In 2015, the United State Department of Agriculture reported that there were approximately 45.7 million people on the Supplemental Nutrition Assistance Program (SNAP), better known as food stamps. But despite the fact that SNAP helps folks with food insecurity, it often falls short on providing access to and information about more nourishing food options.
That’s where Nate Cerbelli and the 7-Day Meal Plan comes in. The program was designed specifically for people on food stamps — or just a tight budget — and offers a chef-selected shopping list. This one-day preparation and planning provides healthy food for a week and it all adds up to under $50.

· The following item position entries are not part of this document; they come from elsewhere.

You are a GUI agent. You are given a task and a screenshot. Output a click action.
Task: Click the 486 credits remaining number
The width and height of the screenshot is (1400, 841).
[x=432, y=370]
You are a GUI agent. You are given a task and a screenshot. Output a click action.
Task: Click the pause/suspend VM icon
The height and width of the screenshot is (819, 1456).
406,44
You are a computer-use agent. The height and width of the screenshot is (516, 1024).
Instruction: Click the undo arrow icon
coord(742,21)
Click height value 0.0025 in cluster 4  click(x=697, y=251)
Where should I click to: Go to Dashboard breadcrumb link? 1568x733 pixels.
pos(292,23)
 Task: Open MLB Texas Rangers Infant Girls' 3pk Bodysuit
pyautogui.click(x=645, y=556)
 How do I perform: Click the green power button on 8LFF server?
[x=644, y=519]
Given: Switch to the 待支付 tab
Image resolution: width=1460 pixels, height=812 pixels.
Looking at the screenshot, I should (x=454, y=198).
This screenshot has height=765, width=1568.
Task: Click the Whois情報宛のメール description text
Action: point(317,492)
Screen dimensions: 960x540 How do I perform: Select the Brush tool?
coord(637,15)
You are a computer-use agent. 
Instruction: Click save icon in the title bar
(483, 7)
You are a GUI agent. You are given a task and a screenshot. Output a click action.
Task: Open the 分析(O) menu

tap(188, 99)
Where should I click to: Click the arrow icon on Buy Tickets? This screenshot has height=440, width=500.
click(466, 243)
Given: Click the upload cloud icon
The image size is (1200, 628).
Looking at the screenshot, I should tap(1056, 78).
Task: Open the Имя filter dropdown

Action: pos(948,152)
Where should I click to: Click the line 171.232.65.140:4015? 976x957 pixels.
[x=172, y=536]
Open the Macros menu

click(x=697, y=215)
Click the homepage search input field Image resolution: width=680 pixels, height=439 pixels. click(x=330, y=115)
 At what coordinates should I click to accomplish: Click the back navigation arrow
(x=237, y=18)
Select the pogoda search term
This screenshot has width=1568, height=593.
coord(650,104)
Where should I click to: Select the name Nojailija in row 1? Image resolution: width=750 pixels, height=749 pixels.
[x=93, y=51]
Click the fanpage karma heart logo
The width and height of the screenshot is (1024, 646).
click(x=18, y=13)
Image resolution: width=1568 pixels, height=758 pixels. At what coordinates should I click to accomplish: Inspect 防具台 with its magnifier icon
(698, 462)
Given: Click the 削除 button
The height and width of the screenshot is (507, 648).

Cerbelli and his colleague, chef Mike Coppola teamed with Healthy Home Market in Charlotte to create the shopping list and recipes in order to provide wholesome meals and diets for locals.
Creative Loafing: What kind of city-wide impact do you hope to make?
- Courtney Mihocik
- Chef Mike Coppola (left) with Nate Cerbelli
Nate Cerbelli: Me being the idealist that I am, I would love this to somehow affect all of the health food chains; Whole Foods, Trader Joe’s and on a nationwide basis because I think that something like this is desperately needed for the population that is on a budget. They only have a certain amount of money to spend on food. If this can work at Healthy Home Market, which we believe it can, why couldn’t it work in every health foods store nationwide?
How does this play into the economy of Charlotte and the health of the city’s population?
I just saw a map of the U.S. and the statistic was that the top ten poorest cities in the country are also the top ten cities with the highest obesity rate. That’s not a coincidence. Eating healthy food has actually got to be better for the kids in the country; if they can choose more than the dollar menu at McDonald’s and be able to afford to eat for a week. If they have those kind of food choices, nutritious food choices, I think that would have a huge impact on kids in the country.
Would more programs like this in other cities outside of Charlotte, maybe even just in NC, increase the efficacy of food stamps and SNAP?
They’re getting the most bang for the buck. It’s only $50 to eat for a week. They’re getting the most for that. They’re buying nutrition, they’re buying food that everybody should eat.
I don’t know who invented the word “organic” but once that word was invented, all healthy foods became twice as pricey. Whereas it really shouldn’t be that way. We should all have access to food that was grown and eaten the way humans were meant to eat food. But now, it’s a commodity, healthy food.
Everybody should have access to what we’ve eaten 100 years ago but that’s no longer the case now because it’s labeled organic and we pay a penalty for that. It really should be the other way around, we should pay half the amount of money for food that’s unadulterated you know? Because it’s unadulterated, because it’s what original food should’ve been for human consumption.